The primary change resulting from the new lease standard is the recognition of a liability and an asset for arrangements previously classified as operating leases, which were recognized as expenditures by lessees and income by lessors.
GASB 87 defines a lease as a contract that conveys the right to use another entity’s nonfinancial asset specified in the contract for a period of time in an exchange or exchange-like transaction.
Lease accounting differs for each of the following three contracts:
Short-term leases: These leases have a maximum term of 12 months, including any options to extend, regardless of the probability to do so. Short-term leases are accounted for as an inflow or outflow of resources for the lessor or lessee government, respectively.
Contracts that transfer ownership: These contract do not contain termination options, not including fiscal funding clauses as long as they are not reasonably certain of being exercised.

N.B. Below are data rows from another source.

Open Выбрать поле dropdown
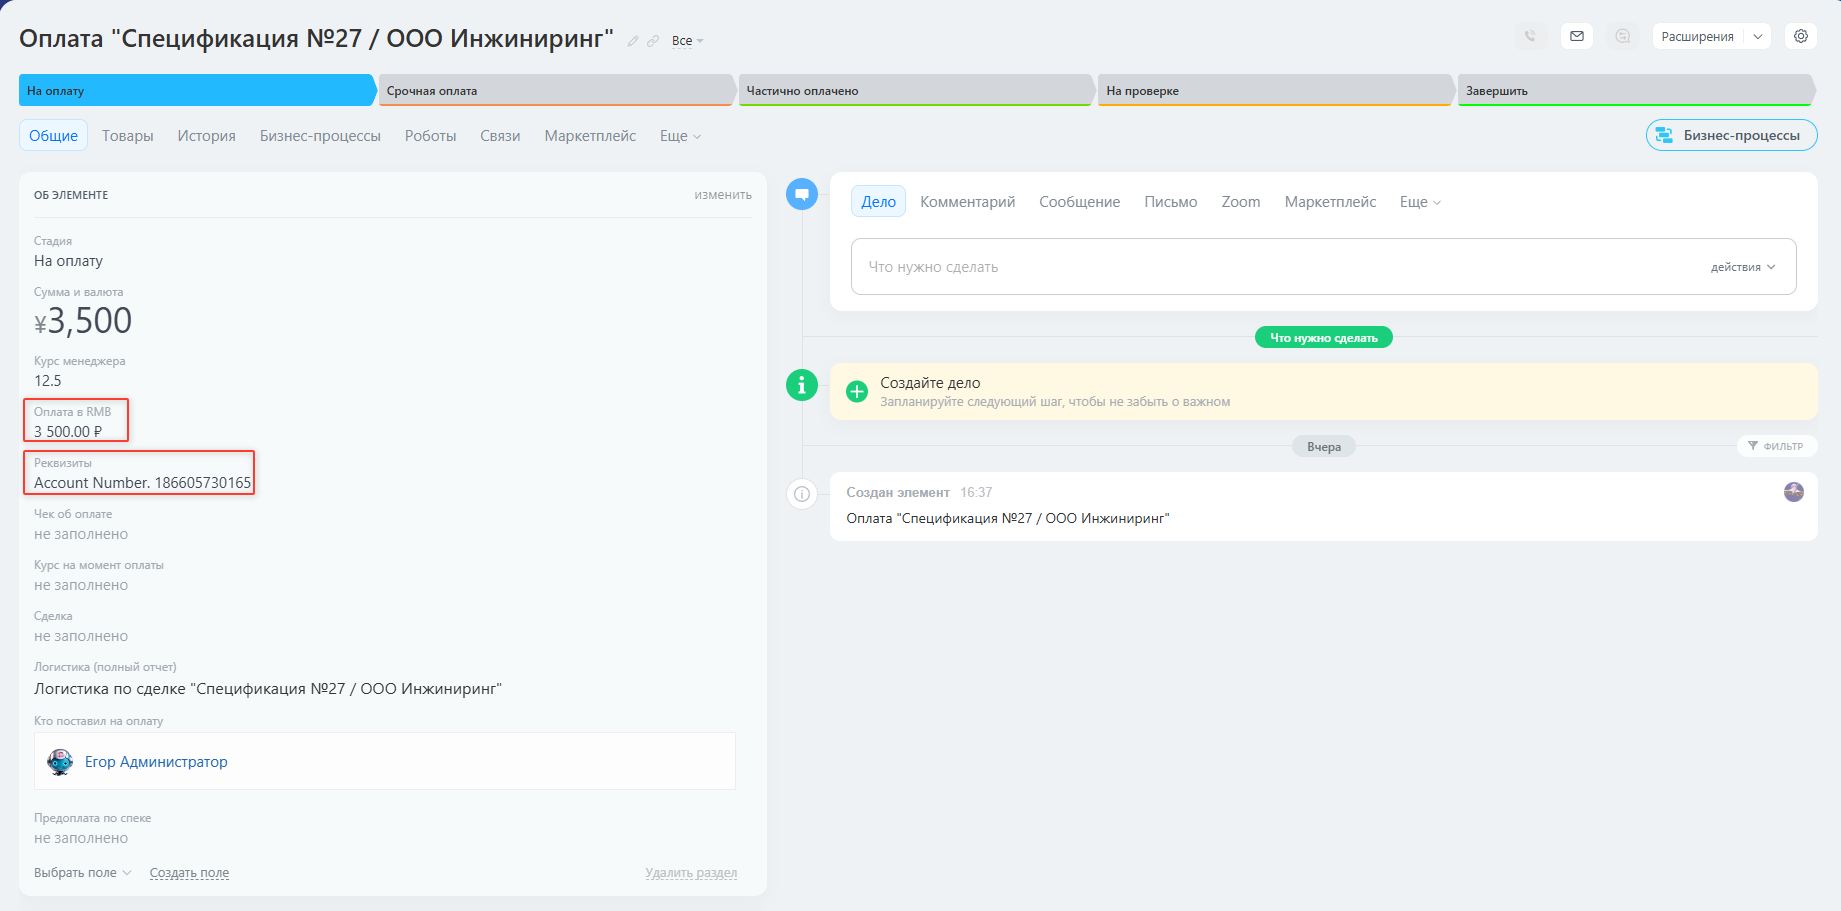 click(x=82, y=872)
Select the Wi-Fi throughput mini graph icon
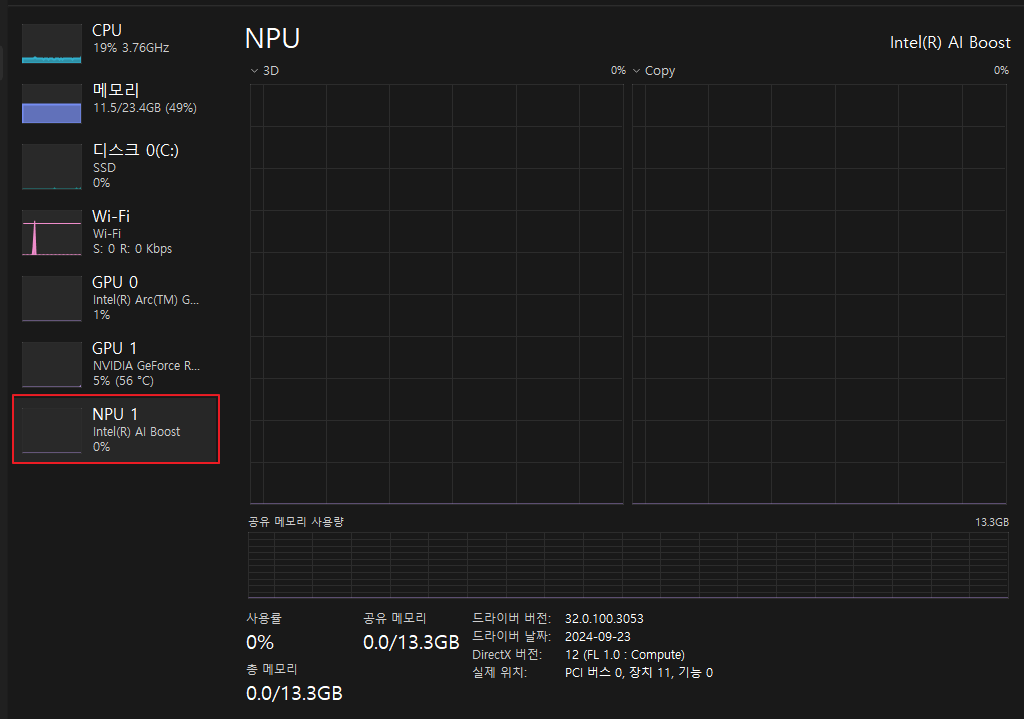Viewport: 1024px width, 719px height. (51, 233)
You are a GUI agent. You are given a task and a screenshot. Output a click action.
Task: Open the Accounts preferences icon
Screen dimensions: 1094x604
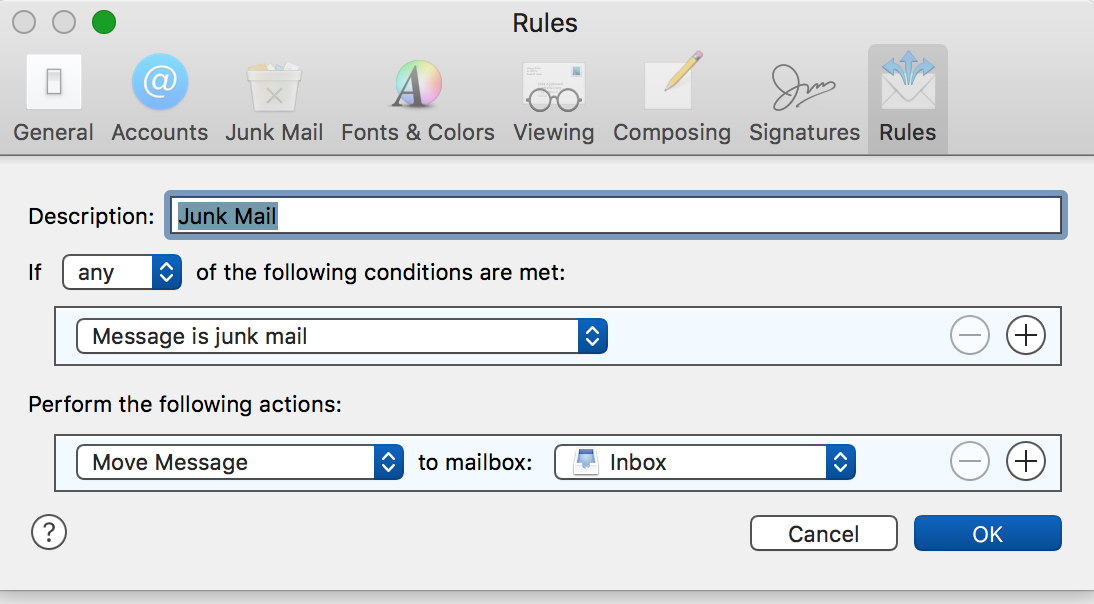click(x=160, y=82)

Right-to-use-leases: All other leases fall under the category of right-to-use leases.
One of the key changes is that GASB 87 requires the lessee government to recognize a lease liability and intangible “right of use”’ asset at the commencement of the lease. The liability is measured as the present value of all payments expected to be made during the lease term. The discount rate used to calculate the present value of all payments is the agreement, if present, and the entity’s implicit borrowing rate, if not. The intangible right of use asset should be amortized over the shorter of the useful life of the underlying asset or the lease term. Amortization expense can be combined with depreciation expense for capital assets.

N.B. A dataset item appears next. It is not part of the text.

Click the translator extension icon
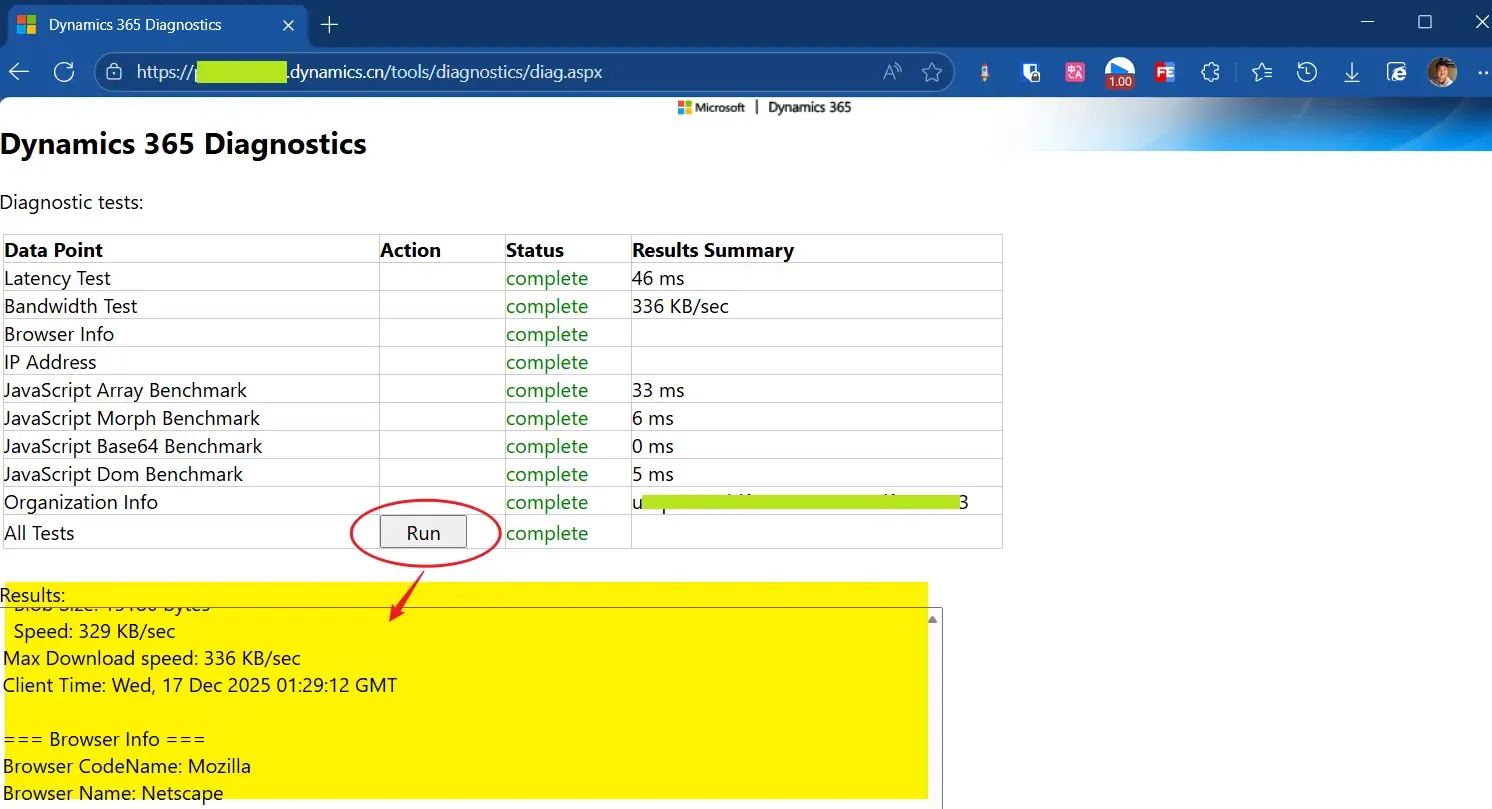 pyautogui.click(x=1074, y=72)
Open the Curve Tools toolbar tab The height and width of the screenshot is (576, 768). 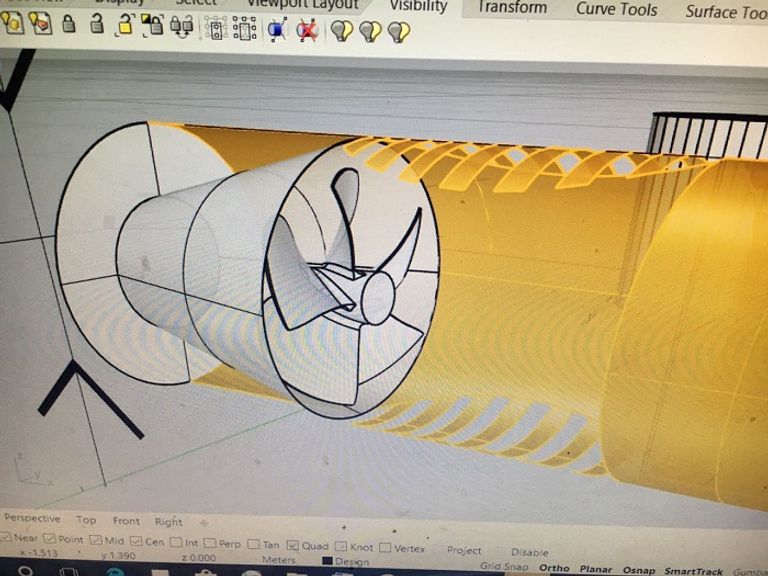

The lease term is defined as the period which a lessee has a noncancellable right to use an underlying asset, plus:
Any lessee’s options to extend when it is reasonably certain the lessee will exercise this option.
- Periods covered by the lessee’s option to extend when it is reasonably certain the lessee will not exercise this option.
- Periods covered by the lessor’s options to extend when it is reasonably certain the lessor will exercise this option.
- Periods covered by the lessor’s option to extend when it is reasonably certain the lessor will not exercise this option.
Required disclosures include a general description of leasing arrangements, total amount of lease assets recognized, related accumulated amortization, disclosed separately from depreciation expense from capital assets, amounts of lease assets by major classes, disclosed separately from other capital assets, and principal and interest payments disclosed in each of the next five fiscal years, and in five-year increments thereafter.
Implementation is full, retrospective review, with prior period differences reflected in the earliest year presented.
This statement is similar to many of the provisions of the Financial Statement Accounting Board’s Topic 842, but there are a few key differences.
GASB 87 takes in to account the effect of fiscal funding clauses, which could affect government lessees and their lease terms, if funding for the lease is not appropriated.
The other key difference has to do with the discount rate. One of the expedients provided for by Topic 842 in the year of adoption is the use of the risk-free rate in lieu of the incremental borrowing rate. GASB concluded lease obligations are not risk free and therefore the risk-free rate would not be an appropriate discount rate for lease obligations.